[Your objective]
Please transcribe exactly the lines from the one containing "Click the author name Milorad Pavi" through the end of the records below, both included, and nothing else.

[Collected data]
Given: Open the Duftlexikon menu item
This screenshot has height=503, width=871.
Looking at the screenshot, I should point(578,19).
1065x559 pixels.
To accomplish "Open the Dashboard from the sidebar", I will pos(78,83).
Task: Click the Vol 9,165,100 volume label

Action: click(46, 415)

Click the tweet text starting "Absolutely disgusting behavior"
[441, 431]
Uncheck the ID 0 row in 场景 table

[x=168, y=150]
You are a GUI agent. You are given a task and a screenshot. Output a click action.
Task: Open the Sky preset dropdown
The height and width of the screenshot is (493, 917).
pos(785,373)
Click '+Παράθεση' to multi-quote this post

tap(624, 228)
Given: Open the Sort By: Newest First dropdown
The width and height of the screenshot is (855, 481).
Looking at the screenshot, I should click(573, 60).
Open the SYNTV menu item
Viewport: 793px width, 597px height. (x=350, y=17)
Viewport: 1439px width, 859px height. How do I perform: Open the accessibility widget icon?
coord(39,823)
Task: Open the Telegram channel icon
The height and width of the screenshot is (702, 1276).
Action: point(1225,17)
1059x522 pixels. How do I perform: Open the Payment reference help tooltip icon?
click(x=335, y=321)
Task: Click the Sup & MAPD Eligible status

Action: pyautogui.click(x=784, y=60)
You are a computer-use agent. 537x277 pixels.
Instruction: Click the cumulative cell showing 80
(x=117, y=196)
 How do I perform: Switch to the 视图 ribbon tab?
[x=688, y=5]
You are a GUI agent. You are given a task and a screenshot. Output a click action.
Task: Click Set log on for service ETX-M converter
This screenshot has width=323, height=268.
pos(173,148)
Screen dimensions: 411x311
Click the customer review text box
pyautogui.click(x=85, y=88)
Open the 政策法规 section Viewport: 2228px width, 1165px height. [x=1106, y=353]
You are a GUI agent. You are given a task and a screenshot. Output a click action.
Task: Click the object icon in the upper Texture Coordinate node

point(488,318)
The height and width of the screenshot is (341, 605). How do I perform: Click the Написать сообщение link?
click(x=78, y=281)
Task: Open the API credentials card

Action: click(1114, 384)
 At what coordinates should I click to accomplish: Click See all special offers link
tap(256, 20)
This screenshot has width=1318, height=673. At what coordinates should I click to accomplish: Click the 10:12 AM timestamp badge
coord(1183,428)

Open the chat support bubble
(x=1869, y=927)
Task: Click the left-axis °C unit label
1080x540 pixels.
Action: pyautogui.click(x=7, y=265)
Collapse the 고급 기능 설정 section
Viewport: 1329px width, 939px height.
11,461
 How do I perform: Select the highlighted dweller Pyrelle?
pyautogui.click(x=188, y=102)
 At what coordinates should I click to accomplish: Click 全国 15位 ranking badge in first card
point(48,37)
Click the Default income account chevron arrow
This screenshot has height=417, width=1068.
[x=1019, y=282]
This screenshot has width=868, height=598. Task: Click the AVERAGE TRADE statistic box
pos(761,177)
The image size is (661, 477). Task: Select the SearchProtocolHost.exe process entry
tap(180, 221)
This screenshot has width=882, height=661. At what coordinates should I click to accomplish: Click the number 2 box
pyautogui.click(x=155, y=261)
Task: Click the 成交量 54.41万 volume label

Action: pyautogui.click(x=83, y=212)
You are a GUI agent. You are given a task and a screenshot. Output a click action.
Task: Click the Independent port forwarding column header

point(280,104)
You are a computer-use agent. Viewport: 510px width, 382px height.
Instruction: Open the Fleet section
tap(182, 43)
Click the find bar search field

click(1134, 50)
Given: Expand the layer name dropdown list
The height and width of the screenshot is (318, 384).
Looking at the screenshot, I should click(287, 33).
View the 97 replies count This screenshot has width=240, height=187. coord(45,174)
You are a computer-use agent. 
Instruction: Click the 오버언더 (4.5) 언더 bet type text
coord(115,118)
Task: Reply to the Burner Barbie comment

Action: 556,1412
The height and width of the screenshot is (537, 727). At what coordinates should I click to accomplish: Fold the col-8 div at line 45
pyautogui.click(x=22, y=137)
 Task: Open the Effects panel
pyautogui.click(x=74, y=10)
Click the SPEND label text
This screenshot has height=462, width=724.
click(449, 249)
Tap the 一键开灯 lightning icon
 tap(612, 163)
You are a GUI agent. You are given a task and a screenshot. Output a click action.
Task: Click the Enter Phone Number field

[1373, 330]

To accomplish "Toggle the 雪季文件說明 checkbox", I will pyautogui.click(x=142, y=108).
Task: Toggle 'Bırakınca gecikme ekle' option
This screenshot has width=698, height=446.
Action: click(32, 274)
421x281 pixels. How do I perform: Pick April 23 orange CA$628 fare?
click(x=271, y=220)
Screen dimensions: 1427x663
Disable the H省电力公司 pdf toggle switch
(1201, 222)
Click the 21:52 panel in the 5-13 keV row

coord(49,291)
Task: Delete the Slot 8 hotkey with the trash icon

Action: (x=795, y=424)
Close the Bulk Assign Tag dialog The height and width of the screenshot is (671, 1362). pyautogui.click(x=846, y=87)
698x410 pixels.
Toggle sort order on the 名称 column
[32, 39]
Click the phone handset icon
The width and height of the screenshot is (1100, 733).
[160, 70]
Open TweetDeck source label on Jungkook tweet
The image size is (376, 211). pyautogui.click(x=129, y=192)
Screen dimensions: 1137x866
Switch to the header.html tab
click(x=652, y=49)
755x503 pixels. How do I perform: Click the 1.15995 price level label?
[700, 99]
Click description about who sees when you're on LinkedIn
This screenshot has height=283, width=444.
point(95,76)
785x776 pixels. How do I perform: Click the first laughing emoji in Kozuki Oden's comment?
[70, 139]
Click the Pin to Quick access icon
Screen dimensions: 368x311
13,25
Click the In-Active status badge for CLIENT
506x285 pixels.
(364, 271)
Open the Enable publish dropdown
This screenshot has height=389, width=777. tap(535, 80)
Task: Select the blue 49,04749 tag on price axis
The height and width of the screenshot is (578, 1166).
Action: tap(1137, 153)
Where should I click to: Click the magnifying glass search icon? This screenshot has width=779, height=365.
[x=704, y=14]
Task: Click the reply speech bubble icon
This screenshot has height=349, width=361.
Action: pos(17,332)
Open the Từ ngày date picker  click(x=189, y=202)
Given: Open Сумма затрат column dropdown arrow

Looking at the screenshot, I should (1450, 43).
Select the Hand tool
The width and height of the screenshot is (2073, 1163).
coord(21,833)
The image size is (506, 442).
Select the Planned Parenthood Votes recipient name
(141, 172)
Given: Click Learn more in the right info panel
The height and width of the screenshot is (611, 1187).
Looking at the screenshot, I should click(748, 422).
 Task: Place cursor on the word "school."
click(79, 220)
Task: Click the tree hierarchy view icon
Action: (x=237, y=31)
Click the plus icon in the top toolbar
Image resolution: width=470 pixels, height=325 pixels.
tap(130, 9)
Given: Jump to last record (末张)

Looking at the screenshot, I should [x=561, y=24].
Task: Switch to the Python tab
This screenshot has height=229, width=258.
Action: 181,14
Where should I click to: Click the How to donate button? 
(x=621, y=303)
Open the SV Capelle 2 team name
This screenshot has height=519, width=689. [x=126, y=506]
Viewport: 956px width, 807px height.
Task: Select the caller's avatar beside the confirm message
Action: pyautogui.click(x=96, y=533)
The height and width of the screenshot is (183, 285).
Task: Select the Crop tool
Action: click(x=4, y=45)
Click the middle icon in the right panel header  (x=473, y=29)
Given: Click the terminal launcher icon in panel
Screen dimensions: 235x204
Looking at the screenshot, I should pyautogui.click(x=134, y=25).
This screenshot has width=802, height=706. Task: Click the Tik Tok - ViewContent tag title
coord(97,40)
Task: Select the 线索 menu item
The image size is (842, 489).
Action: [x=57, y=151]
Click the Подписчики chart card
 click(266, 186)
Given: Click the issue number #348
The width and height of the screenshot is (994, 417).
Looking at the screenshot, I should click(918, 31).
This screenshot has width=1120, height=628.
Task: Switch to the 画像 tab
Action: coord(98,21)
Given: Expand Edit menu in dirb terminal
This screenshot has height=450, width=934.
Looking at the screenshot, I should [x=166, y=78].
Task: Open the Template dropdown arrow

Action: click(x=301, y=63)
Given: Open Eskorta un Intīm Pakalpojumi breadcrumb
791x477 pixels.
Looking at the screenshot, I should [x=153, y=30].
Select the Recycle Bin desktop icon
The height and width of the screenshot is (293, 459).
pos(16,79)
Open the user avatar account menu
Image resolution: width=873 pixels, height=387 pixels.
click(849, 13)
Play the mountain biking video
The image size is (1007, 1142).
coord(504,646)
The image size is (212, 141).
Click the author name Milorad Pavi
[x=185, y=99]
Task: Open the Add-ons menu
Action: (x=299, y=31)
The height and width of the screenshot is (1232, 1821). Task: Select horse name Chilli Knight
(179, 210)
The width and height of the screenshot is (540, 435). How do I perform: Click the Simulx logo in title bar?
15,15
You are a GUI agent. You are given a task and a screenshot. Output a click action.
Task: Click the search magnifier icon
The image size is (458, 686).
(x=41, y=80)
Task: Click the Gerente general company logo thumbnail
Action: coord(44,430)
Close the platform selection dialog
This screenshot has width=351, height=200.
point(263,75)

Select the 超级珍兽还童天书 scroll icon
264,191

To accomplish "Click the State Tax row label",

[Task result]
Click the author name Milorad Pavi
[x=185, y=99]
Task: Open the Add-ons menu
Action: (x=299, y=31)
The height and width of the screenshot is (1232, 1821). Task: Select horse name Chilli Knight
(179, 210)
The width and height of the screenshot is (540, 435). How do I perform: Click the Simulx logo in title bar?
15,15
You are a GUI agent. You are given a task and a screenshot. Output a click action.
Task: Click the search magnifier icon
The image size is (458, 686).
(x=41, y=80)
Task: Click the Gerente general company logo thumbnail
Action: coord(44,430)
Close the platform selection dialog
This screenshot has width=351, height=200.
point(263,75)

Select the 超级珍兽还童天书 scroll icon
264,191

To accomplish "Click the State Tax row label",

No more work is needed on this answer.